By Olivia Snaije
On the same day when gunmen murdered 12 people and injured many more at the Parisian satirical magazine, Charlie Hebdo, a controversial new novel by Michel Houellebecq — who graces the cover of the magazine’s current issue — hits bookstores.
In the days leading up to the end of 2014, Houellebecq’s novel, Soumission (Submission), was already making headlines when a copy was uploaded to cyberspace two weeks ago, first as a poorly copied PDF, then in EPUB and MOBI formats. According to the blog Aldus, it’s the first time in France that a pirated version of a book appears in a digitized version before the official launch. Articles proliferated to the point that a journalist colleague posted on her Facebook page that during the period before and after the release of Houellebecq’s book, she would temporarily “unfollow” all her friends who were regularly quoting extracts from the PDF.

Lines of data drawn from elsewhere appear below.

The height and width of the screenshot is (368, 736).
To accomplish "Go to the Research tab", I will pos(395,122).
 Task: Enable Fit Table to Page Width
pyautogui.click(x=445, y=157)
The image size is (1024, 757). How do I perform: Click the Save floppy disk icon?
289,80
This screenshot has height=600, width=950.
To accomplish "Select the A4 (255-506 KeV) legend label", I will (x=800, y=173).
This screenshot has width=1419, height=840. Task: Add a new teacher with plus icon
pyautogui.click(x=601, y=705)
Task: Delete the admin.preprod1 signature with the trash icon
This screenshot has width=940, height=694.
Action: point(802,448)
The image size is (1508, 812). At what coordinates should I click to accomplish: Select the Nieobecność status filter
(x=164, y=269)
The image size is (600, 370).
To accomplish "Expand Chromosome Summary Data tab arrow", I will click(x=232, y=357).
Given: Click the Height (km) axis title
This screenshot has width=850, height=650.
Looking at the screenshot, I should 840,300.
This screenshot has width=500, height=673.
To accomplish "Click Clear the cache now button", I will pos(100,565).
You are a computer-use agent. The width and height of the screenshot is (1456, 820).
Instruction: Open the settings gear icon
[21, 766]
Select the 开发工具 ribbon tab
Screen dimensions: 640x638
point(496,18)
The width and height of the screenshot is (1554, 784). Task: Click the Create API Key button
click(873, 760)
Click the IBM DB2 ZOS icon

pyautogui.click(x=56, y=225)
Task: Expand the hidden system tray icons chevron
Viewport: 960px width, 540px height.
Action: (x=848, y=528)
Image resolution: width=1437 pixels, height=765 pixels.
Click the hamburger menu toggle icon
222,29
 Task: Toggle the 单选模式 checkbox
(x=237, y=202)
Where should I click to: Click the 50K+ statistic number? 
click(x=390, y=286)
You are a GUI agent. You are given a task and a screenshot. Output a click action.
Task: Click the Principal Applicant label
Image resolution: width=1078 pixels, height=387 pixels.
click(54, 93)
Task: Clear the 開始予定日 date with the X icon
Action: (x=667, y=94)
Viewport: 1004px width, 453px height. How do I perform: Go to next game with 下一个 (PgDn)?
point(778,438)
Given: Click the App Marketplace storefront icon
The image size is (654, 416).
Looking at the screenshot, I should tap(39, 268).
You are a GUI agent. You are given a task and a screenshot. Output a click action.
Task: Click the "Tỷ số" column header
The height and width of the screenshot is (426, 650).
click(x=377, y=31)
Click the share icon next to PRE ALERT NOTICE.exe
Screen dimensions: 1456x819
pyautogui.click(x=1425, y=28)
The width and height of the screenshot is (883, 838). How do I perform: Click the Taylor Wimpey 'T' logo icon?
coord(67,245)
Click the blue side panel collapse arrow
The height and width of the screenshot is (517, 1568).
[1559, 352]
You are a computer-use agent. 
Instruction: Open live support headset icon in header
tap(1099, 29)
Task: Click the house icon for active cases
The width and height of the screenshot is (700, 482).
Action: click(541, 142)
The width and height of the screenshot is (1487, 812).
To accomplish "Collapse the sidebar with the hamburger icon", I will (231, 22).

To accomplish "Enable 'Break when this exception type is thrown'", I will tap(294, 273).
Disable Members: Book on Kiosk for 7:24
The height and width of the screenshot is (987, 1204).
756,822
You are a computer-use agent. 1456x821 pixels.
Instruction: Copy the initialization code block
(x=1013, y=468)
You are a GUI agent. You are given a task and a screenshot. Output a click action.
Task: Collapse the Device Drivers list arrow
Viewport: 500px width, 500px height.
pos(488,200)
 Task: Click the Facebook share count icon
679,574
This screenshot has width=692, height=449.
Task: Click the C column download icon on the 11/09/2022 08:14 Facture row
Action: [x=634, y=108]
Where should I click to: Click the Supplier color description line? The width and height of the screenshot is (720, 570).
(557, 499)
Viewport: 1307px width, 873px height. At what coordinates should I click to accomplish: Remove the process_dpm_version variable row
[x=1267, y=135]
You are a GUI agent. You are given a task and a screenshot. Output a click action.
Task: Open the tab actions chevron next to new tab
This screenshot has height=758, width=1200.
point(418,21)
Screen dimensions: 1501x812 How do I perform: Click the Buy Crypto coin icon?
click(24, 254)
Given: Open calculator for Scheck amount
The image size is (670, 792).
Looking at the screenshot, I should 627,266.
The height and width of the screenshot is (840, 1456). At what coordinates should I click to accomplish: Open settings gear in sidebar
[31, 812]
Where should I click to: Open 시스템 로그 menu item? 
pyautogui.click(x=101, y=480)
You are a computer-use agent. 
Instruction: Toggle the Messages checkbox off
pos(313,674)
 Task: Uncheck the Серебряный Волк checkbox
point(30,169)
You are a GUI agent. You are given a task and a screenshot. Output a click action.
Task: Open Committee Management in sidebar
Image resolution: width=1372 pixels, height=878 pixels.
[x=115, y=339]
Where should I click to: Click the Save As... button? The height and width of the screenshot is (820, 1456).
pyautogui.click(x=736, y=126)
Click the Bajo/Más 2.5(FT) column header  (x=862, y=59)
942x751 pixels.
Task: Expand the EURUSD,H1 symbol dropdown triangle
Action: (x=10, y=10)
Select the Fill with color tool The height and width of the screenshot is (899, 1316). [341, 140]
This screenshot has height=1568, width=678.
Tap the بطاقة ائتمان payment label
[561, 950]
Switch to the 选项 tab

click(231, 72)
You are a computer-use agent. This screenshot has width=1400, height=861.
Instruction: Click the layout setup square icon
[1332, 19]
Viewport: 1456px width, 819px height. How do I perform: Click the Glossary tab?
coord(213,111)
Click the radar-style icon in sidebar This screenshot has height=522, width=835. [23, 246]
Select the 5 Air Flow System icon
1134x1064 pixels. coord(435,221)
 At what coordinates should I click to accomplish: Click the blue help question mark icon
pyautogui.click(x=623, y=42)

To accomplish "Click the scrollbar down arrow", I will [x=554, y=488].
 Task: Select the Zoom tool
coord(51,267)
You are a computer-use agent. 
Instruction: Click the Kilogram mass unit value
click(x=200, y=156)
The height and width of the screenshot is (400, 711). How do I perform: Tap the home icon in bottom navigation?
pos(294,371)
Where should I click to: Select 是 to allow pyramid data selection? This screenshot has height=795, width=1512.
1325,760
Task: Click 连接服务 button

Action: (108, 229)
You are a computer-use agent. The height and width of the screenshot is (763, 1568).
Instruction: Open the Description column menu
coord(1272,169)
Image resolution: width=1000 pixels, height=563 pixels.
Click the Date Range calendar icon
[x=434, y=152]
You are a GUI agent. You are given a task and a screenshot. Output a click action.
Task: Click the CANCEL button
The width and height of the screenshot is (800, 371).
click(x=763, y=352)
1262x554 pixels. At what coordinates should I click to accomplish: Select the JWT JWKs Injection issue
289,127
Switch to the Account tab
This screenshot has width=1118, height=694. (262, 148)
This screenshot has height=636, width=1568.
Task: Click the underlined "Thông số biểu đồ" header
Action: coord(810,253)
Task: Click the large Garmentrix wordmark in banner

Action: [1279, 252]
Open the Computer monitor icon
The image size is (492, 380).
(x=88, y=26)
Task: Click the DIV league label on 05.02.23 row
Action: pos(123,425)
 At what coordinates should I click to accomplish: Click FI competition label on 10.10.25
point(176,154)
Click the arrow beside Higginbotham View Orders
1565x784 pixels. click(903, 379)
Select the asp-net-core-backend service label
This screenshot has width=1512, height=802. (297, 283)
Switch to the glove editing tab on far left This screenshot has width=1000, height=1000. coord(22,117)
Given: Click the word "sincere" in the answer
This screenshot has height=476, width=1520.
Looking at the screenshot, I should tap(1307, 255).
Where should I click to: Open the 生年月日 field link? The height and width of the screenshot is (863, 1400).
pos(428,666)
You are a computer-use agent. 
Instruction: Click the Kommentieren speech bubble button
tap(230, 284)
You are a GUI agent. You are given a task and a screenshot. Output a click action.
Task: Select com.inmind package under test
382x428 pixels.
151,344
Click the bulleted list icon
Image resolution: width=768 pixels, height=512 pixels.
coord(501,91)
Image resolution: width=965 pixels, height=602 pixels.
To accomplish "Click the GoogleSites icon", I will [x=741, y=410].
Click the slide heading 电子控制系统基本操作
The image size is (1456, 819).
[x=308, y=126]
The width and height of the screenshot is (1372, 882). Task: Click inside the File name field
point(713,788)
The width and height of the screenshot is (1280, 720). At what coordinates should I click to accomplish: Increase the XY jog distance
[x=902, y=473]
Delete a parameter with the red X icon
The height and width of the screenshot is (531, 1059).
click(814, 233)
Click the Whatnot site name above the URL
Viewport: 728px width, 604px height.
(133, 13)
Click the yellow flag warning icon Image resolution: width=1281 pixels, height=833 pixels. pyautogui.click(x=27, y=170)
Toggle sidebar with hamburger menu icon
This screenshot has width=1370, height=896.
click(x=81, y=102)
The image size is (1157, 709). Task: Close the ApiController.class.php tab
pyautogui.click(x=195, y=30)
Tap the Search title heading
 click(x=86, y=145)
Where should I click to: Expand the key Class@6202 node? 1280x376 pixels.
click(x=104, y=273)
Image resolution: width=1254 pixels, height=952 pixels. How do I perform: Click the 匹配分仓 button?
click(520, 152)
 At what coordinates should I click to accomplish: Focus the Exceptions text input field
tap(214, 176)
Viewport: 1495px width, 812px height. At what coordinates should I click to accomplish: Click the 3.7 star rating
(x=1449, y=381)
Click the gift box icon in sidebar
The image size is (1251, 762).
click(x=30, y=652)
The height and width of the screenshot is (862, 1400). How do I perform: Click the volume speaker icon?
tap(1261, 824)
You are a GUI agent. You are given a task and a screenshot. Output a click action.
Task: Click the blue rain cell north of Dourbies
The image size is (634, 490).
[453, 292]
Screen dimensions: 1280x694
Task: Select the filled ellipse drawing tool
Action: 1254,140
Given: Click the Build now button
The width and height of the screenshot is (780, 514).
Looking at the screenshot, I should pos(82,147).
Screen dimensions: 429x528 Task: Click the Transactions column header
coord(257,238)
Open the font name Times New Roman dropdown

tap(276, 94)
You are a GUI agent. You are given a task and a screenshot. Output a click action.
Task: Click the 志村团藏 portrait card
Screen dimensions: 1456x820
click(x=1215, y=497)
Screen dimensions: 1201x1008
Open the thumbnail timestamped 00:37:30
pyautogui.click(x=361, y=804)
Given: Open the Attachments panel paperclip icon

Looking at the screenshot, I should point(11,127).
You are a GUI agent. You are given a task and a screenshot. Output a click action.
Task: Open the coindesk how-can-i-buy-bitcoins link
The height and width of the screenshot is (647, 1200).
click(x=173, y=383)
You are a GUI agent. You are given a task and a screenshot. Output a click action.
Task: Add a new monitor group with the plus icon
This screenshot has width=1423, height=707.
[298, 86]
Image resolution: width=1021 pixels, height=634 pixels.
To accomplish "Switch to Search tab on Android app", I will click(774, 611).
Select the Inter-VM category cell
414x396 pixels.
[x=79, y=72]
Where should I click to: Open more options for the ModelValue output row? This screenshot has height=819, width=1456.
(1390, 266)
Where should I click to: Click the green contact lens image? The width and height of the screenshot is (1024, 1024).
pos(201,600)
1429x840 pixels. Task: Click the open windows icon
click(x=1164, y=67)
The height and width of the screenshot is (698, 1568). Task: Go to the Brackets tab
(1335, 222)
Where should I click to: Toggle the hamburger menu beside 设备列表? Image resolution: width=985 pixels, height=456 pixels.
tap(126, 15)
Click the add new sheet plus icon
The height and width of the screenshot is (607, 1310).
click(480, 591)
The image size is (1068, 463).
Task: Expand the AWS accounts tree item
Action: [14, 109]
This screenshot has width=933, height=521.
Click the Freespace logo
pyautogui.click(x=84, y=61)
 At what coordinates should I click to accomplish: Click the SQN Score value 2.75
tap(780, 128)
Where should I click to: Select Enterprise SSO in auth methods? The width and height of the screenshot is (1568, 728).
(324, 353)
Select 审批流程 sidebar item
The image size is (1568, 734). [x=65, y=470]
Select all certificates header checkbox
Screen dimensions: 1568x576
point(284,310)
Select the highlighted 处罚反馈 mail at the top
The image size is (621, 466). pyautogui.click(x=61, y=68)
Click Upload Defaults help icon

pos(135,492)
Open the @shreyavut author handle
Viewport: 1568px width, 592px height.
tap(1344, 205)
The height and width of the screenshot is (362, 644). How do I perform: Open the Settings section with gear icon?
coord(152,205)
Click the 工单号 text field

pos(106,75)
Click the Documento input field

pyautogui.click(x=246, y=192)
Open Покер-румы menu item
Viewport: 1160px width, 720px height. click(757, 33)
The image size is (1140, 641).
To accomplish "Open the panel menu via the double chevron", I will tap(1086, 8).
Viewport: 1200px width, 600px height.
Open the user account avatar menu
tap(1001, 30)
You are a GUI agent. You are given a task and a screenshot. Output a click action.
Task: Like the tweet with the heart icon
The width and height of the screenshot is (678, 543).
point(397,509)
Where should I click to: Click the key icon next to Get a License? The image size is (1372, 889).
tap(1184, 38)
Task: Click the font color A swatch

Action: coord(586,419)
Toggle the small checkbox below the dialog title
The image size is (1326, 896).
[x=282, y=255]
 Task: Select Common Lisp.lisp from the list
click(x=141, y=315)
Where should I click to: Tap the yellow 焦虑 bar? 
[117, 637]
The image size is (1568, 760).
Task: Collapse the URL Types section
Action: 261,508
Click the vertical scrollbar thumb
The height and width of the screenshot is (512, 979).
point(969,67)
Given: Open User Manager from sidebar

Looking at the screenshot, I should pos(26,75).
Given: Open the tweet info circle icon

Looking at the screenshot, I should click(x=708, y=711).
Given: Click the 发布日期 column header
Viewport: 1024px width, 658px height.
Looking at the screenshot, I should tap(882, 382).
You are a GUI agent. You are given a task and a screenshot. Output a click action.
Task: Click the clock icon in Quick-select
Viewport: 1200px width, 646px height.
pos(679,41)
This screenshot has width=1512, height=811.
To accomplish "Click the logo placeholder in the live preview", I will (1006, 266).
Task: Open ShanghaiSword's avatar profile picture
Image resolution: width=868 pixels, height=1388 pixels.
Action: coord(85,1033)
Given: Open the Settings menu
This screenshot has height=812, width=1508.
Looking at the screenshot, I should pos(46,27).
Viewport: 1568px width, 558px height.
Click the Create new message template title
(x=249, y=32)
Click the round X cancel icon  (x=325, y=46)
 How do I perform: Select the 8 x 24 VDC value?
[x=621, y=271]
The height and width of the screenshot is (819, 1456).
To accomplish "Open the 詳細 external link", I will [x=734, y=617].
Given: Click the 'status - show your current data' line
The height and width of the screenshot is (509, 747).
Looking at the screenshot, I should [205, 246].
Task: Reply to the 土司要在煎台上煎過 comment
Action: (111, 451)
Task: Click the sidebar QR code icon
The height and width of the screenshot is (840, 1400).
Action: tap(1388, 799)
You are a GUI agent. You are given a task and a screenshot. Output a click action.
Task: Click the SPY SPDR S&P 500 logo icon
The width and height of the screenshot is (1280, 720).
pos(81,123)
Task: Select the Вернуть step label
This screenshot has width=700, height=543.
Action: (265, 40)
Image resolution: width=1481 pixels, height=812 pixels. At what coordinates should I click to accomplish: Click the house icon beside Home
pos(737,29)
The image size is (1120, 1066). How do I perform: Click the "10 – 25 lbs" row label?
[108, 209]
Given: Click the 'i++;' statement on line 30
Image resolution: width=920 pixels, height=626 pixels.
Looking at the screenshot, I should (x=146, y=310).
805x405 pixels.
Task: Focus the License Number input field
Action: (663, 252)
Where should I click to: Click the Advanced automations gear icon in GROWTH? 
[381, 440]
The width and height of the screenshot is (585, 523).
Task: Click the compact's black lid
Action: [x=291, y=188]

Soumission, which Houellebecq categorized as “political fiction” in an interview with the Paris Review on January 2nd is his sixth novel and is set in 2022: far right wing politician Marine Le Pen loses the presidential election to the fictional character Mohammed Ben Abbes, a moderate Islamist and leader of a new Muslim party in France. France swiftly becomes an Islamic patriarchal society, women must leave the work force and wear a veil; there is far less liberty and more security.
As with his previous books, which sparked accusations (including legal proceedings) of Islamophobia, misogyny and plagiarism, Houellebecq, who has won a number of literary prizes including the Goncourt and the Dublin IMPAC award, is once again in the midst of controversy.
Nicolas Gary, founder of ActuaLitté literary magazine, which published a long article about the pirated editions of Soumission, wrote an open letter to Houellebecq in which he said he felt “sullied” by his writing which transmits hate and fear. “You should not have stooped so low, carelessly stirring the pot filled with subjects that cultivate xenophobia.”
But in an article published in Le Monde on Monday, author and screenwriter Emmanuel Carrère, credited Houellebecq with having the same sort of visionary quality that Orwell’s 1984 and Huxley’s Brave New World had in the 20th century.
In a television interview, Houellebecq said that it was clear that religion was on the rise and not only Islam. He added that as he got older, he found atheism to be “a painful position” to maintain, echoing what he had said in the Paris Review interview — that he was no longer an atheist, but rather, an agnostic.
“My book describes the destruction of the philosophy handed down by the Enlightenment, which no longer makes sense to anyone, or to very few people. Catholicism, by contrast, is doing rather well. I would maintain that an alliance between Catholics and Muslims is possible. We’ve seen it happen before, it could happen again.”
Houellebecq provokes strong reactions — he is accused of writing bitter, angry novels, which utterly lack empathy for humankind. He has been compared to Céline — an author who can be recognized for his writing but not his ideas. It doesn’t help that physically he is a Gollum-like character who dispassionately talks and writes about desolate societies.
With Soumission, Houellebecq cannily plays into public fears; he knows how to rub salt in society’s wounds.
In Germany, which is battling a surge of Islamophobia, Sandra Kegel, writing for the newspaper FAZ described the book as “frightening.”
President François Hollande said earlier this week that he would be reading the novel because “it prompts debate,” though it is now unlikely he will find or make the time as he deals with this new crisis.
Soumission will be published by William Heinemann in the UK and FSG in the USA and is tentatively scheduled for release in September 2015; the translator is yet to be confirmed.